Does not exist the best file system, which would be suitable for all purposes. Each computer operating system tends to use its own file system, which is also worked on by the operating system developers. Microsoft, Apple, and the Linux kernel developers are working on their own file systems. New file systems can be faster, more stable, scale better for larger storage devices, and have more features than older ones.

The file system is not like a partition, which is just a chunk of storage space. The file system determines how files are laid out, organized, indexed, and how metadata is associated with them. There is always room to tweak and improve how it's done.

Switching file systems

Each partition has a file system. Sometimes you can "convert" a partition's file system, but this is rarely possible. Instead, you will probably have to copy important data from the partition first.

Operating systems automatically format partitions to the appropriate file system during the installation process. If you have a Windows-formatted partition on which you want to install Linux, during the installation process, Linux will format the NTFS or FAT32 partition to the Linux file system preferred by your Linux distribution.

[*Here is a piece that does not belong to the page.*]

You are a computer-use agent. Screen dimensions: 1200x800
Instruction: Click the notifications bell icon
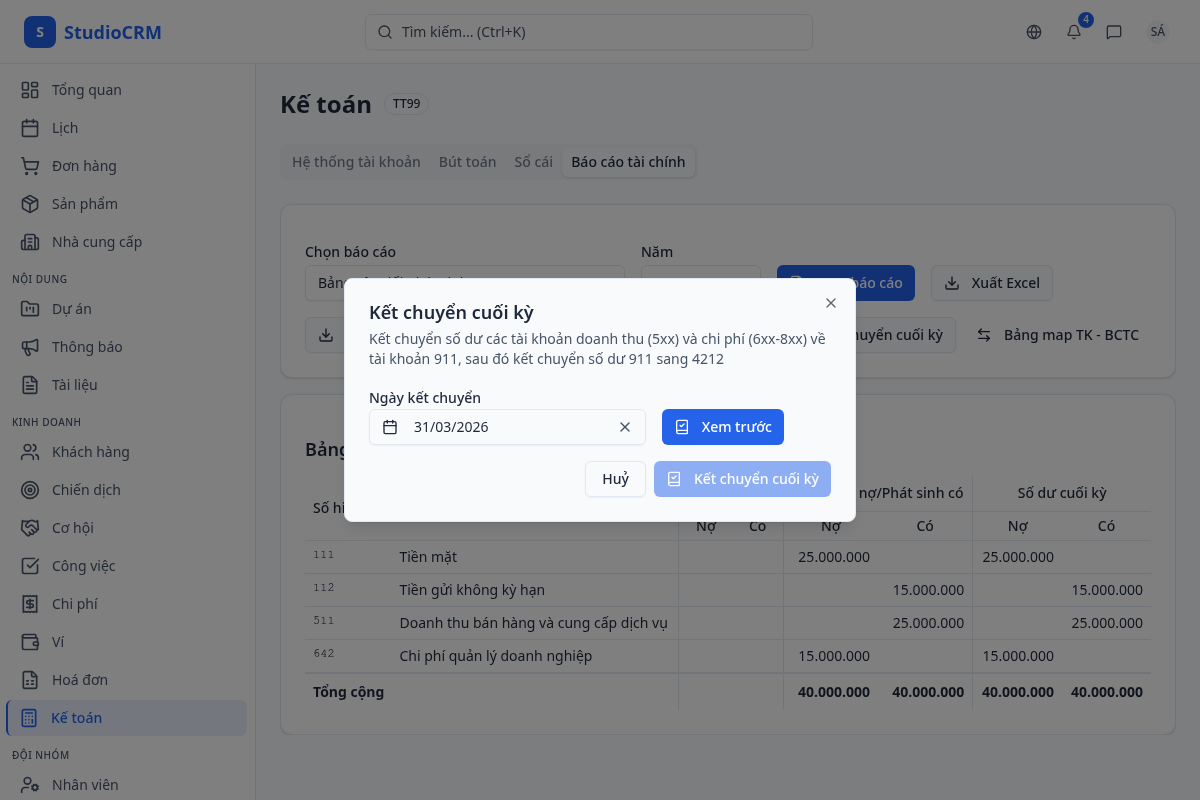tap(1074, 32)
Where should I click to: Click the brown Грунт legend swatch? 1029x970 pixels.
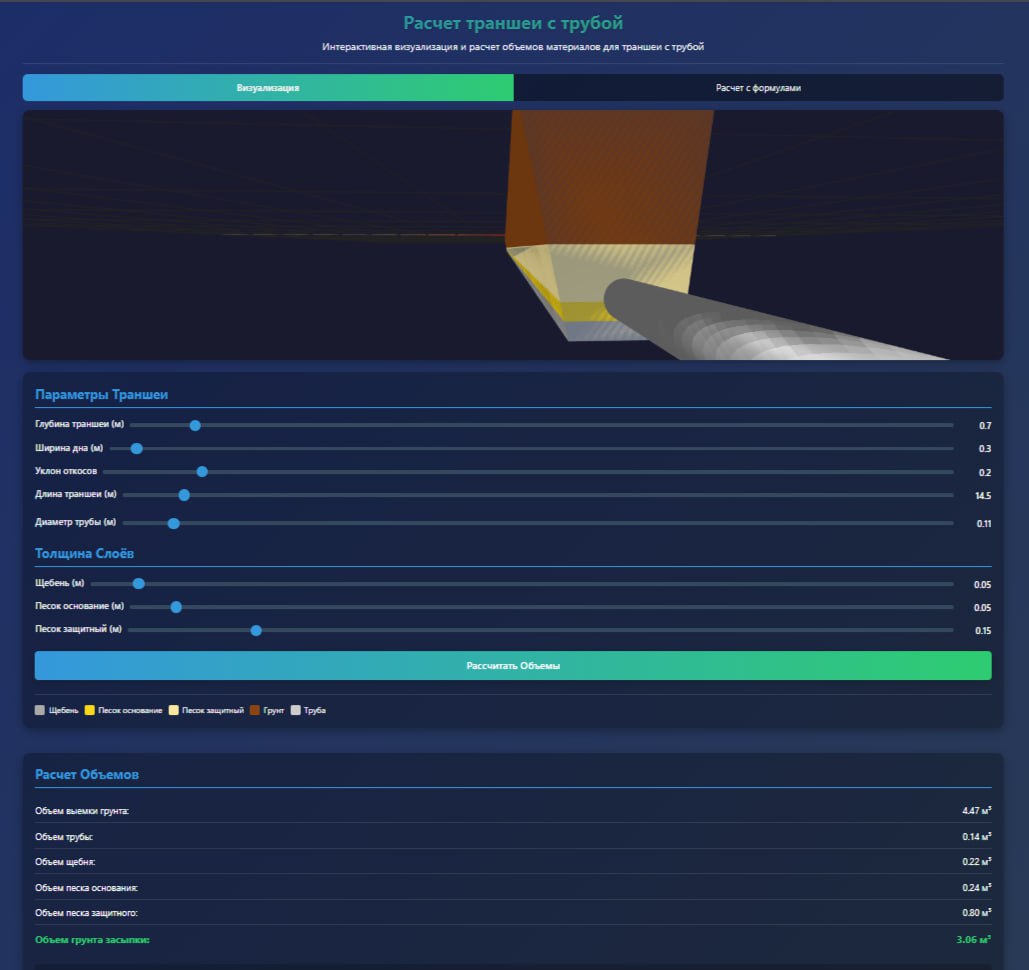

Thus, if you have a storage device and want to use a different file system, just copy the files from it to back them up. Then use the tool Disk Management on Windows gparted on Linux or disk utility in MacOS.

Overview of common file systems

Here short review some of the most common file systems you will encounter. It is not exhaustive - there are many other file systems for special purposes:

  • FAT32: is one of the oldest Windows file systems, but it is still used on removable media - small in volume. Large external hard drives of 1TB or more will be formatted with NTFS anyway. FAT32 only makes sense for small storage devices or for compatibility with other devices such as digital cameras, game consoles, set-top boxes, and other devices that only support FAT32 but NTFS.
  • NTFS: modern version of the Windows file system - used since Windows XP. External drives can be formatted with FAT32 or NTFS.
  • HFS+: Mac uses HFS+ for its internal partitions, it also formats external drives- Using an external hard drive with Time Machine requires that file system attributes can be added to the backup. Macs can also read and write files to FAT32 file systems, but you will need a third party software to write to NTFS file systems from a Mac.
  • ext2 / Ext3/Ext4: You will often see ext2, ext3, and ext4 filesystems on Linux. Ext2 is an older file system and it lacks important features like journaling - if the power goes out or the computer crashes while writing to the ext2 drive, data can be lost. Ext3 adds these robust characteristics at the expense of some speed. Ext4 is a more modern and faster option - it is the default file system on most Linux distributions. Windows and Mac do not support these file systems - you will need a third party tool to access files in such file systems. However, Linux can read and write to both FAT32 and NTFS.
  • btrfs: this is the new file Linux system which is still in development. It's not standard on most Linux distributions at the moment, but will likely replace Ext4 one day. The goal is to provide additional features that allow Linux to scale to large amounts of storage.
  • Swap: On Linux, the "swap" file system is not really a file system. A partition formatted as "swap" can be used as an operating system's swap space - like a Windows swap file, but requires a dedicated partition.

There are other file systems, especially on Linux and other Unix-like systems.

The typical computer user shouldn't know much of this stuff - but knowing the basics will help you understand questions like "why doesn't this Mac-formatted disc work with my Windows PC?" and "should I format this USB hard drive as FAT32 or NTFS?".